Molesta por aquella intromisión, volvió a indagar:
—¿Qué es eso de que tenéis que hablar?


Desconcertado por aquello, no contestó; susurró, mientras se abrochaba los pantalones:
—Te he dicho que no lo sé.


Cada instante más enfadada, Agustina aporreó la puerta de nuevo y finalmente Pedro gritó:
—Un segundo... estoy saliendo de la ducha.


Agustina, al oírlo, puso los ojos en blanco y cuchicheó:
—Amor, ni que nunca te hubiera visto desnudo.


—¡Será perra! —se quejó Paula al oír lo que decía.


En ese instante sonó el móvil de Pedro. Era su padre. Lo cogió y, tras atender una corta llamada que lo hizo blasfemar, miró a la joven que tenía delante y anunció:
—Paula, tienes que marcharte.


—¿Por qué? ¿Qué ocurre?


Con un gesto que la chica no supo descifrar, repuso:
—Ha ocurrido algo...


—¿Qué ha pasado?


Pedro, sin responder ni mirarla, fue hasta la puerta y, al abrir, Agustina entró y dijo:
—Amor... ha sucedido algo horrible. —Acto seguido clavó sus ojos en la muchacha que estaba frente a ellos y preguntó con gesto tosco—. Y ésta, ¿quién es?


Durante unos segundos, Pedro y Paula se contemplaron. Justo empezaba a sonar la canción Sé que te voy a amar.Ella quería ver cómo la presentaba, pero finalmente, él se puso una camisa que había cogido del sillón y respondió:
—No es nadie importante, Agustina. Vámonos.


Bloqueada por aquella contestación, Paula lo miró. Y mientras Pedro empujaba a la otra para salir de su casa cuanto antes, con un extraño gesto, miró a Paula y añadió:
—Cuando salgas, cierra la puerta, por favor.

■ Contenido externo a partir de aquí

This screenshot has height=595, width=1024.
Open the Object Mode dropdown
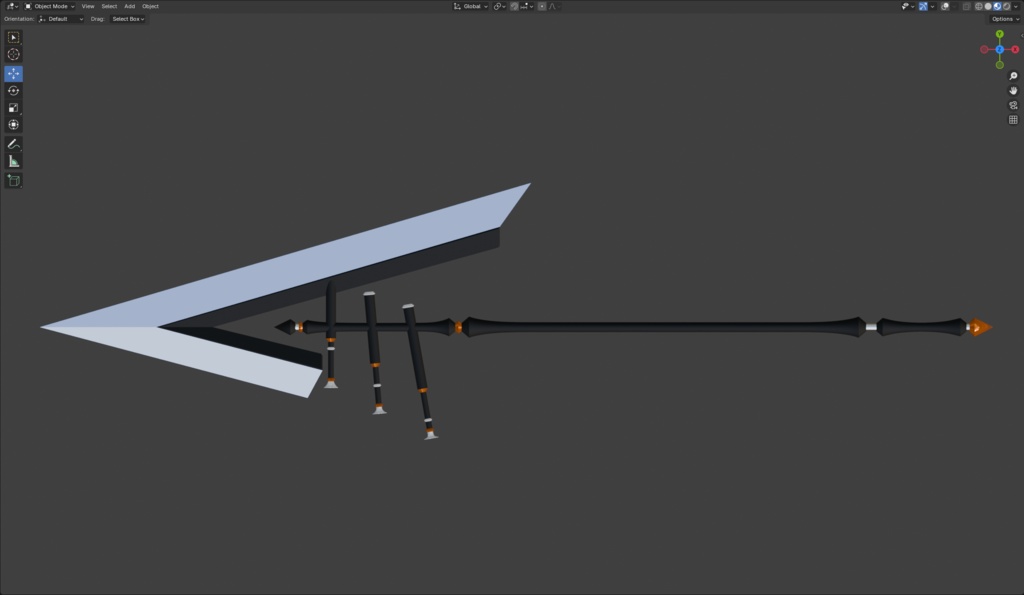click(x=48, y=6)
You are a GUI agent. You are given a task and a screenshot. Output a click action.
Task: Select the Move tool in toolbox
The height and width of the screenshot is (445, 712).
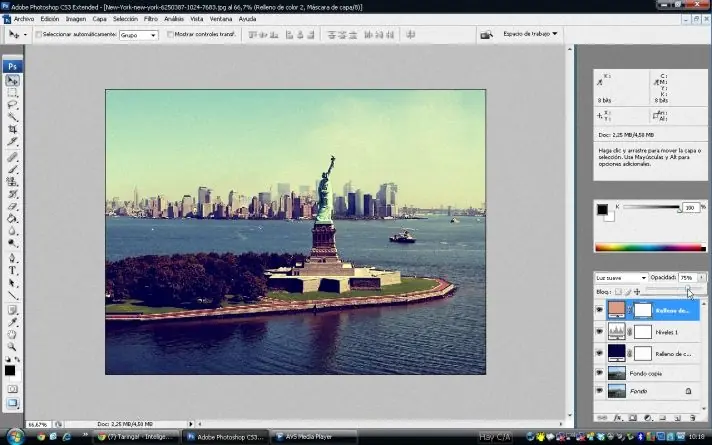coord(13,80)
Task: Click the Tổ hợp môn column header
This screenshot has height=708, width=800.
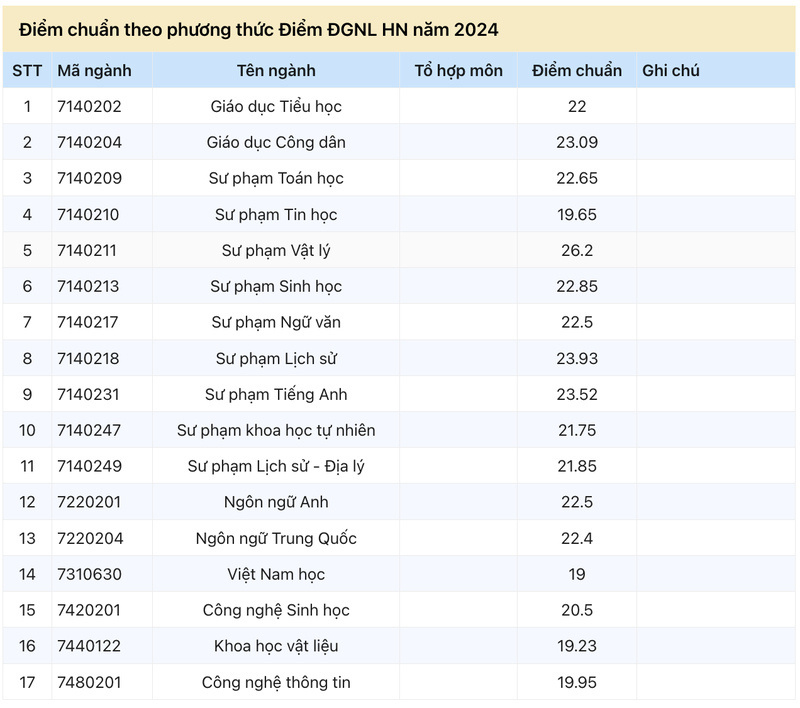Action: pos(458,70)
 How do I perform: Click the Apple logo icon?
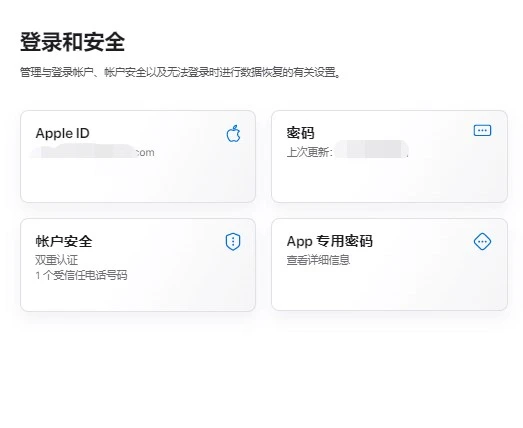[x=233, y=134]
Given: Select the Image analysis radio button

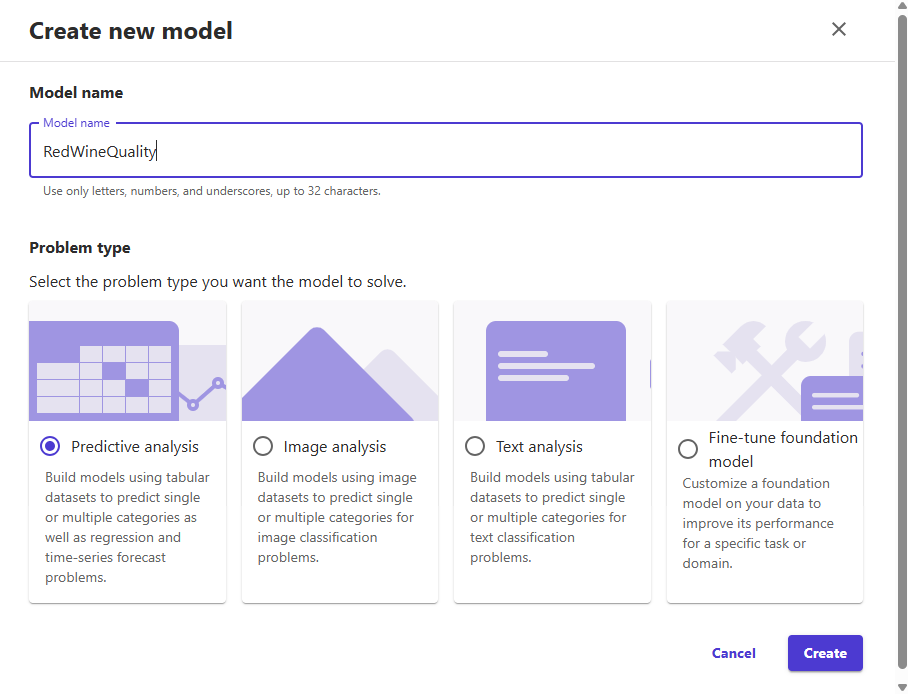Looking at the screenshot, I should pos(263,447).
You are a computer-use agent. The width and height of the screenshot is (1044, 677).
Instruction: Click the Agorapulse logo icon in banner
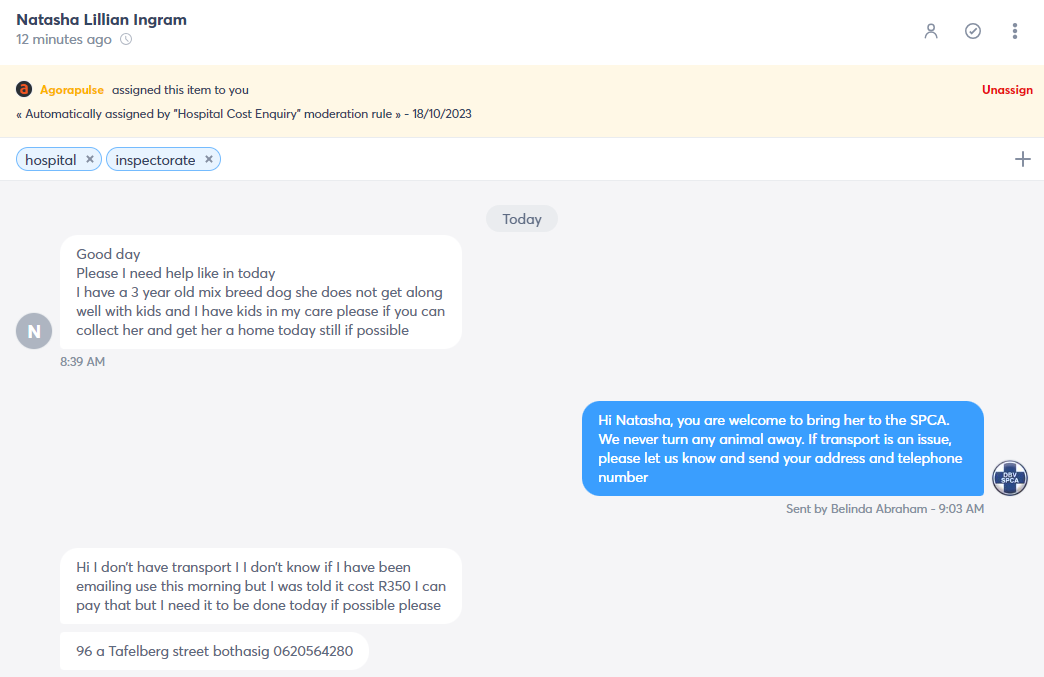(24, 89)
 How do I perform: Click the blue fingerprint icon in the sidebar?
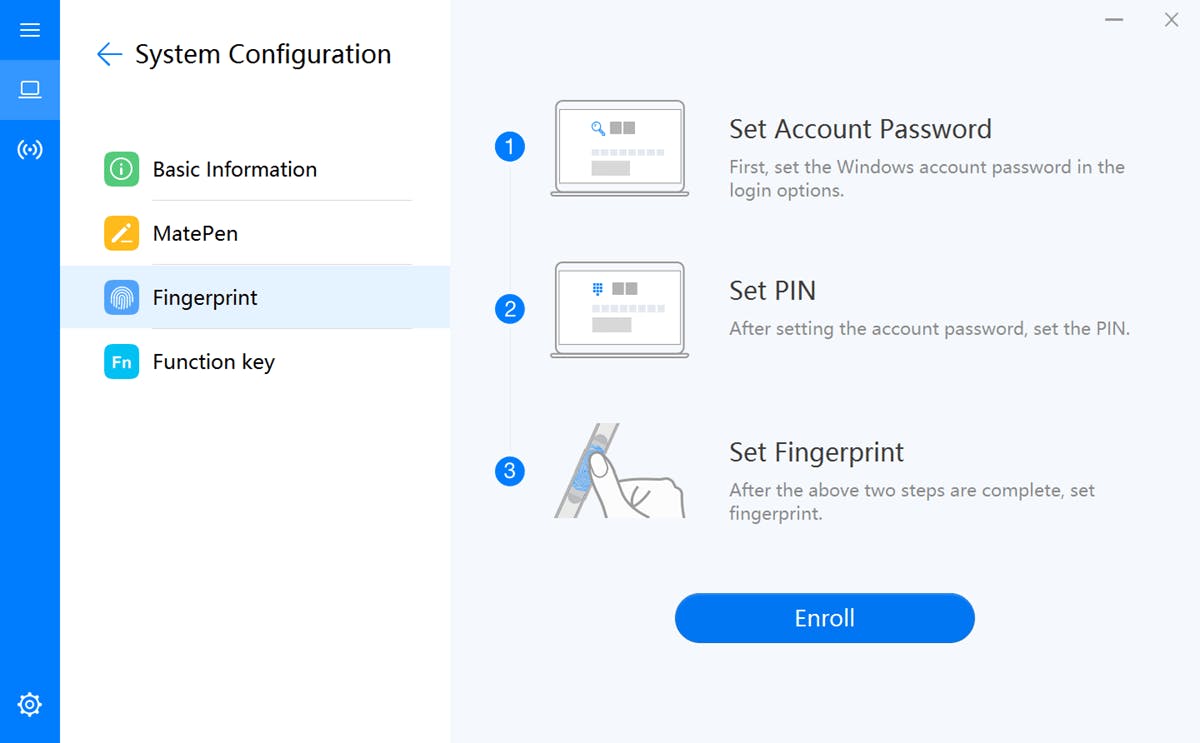pos(121,297)
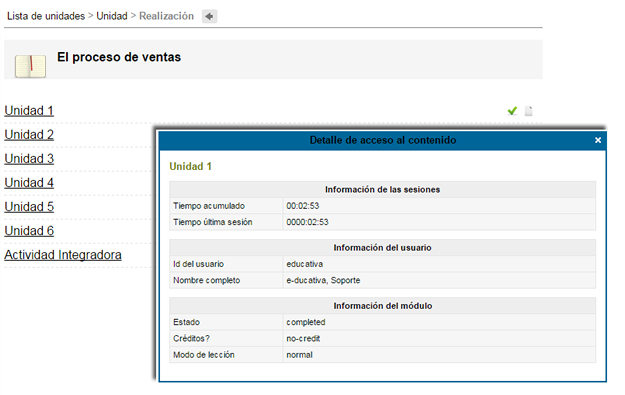Open the document detail icon for Unidad 1
The height and width of the screenshot is (395, 625).
tap(529, 111)
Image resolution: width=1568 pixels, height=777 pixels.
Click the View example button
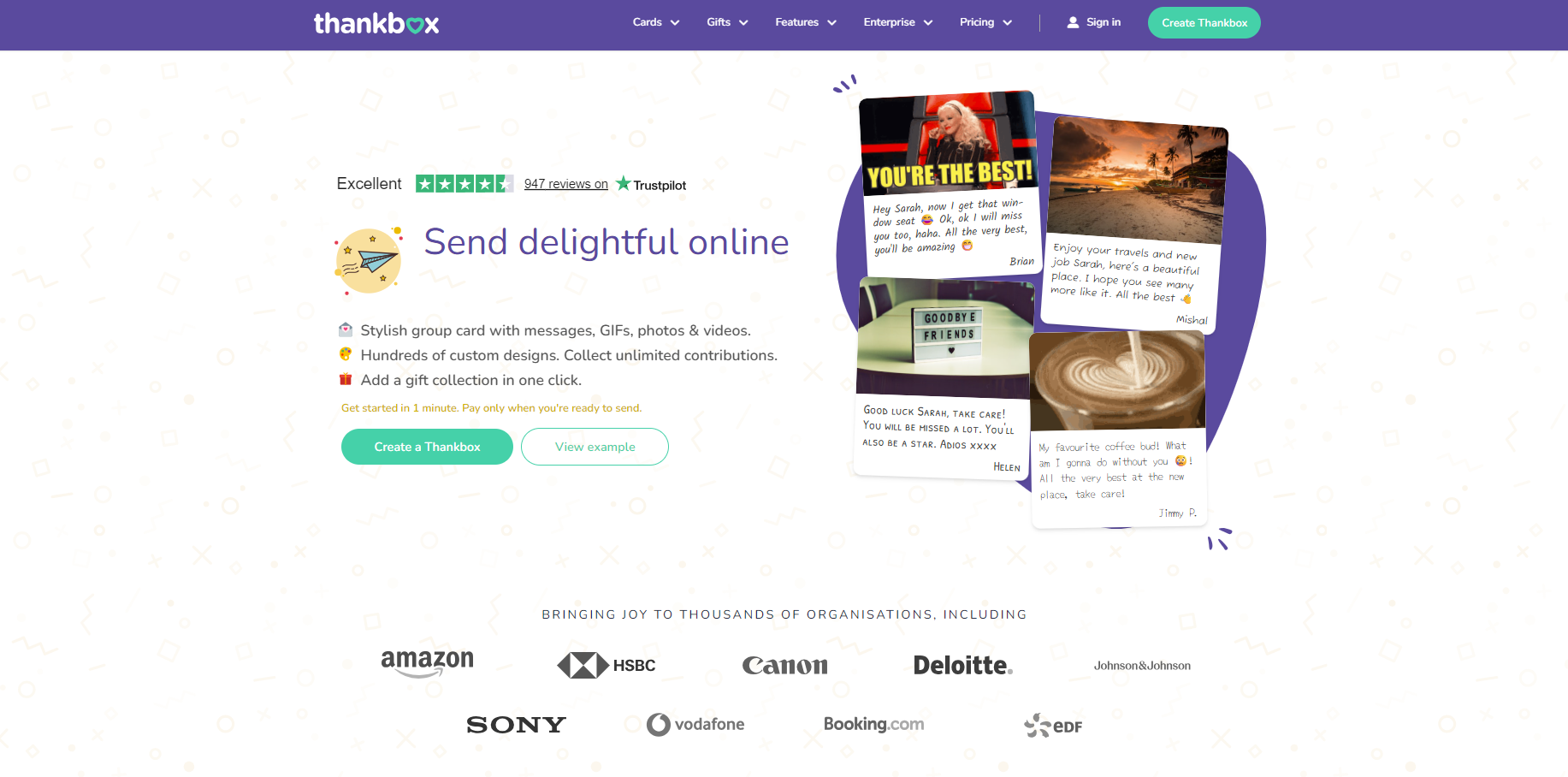[595, 447]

Dicho esto, se marchó dejándola totalmente desconcertada debido a lo que había dicho de que no era nadie, mientras la canción hablaba de despedidas, ausencias y llanto.


Con piernas trémulas, se sentó en una silla y se dio aire con la mano.


¿Ella no era nadie importante?


Temblando de rabia, cogió un vaso de la mesa, lo llenó de agua y, tras beber, respiró hondo y murmuró:
—Vete a la mierda, Pedro Alfonso.


Dicho esto, apagó la música y las luces y salió de la casa con el corazón roto.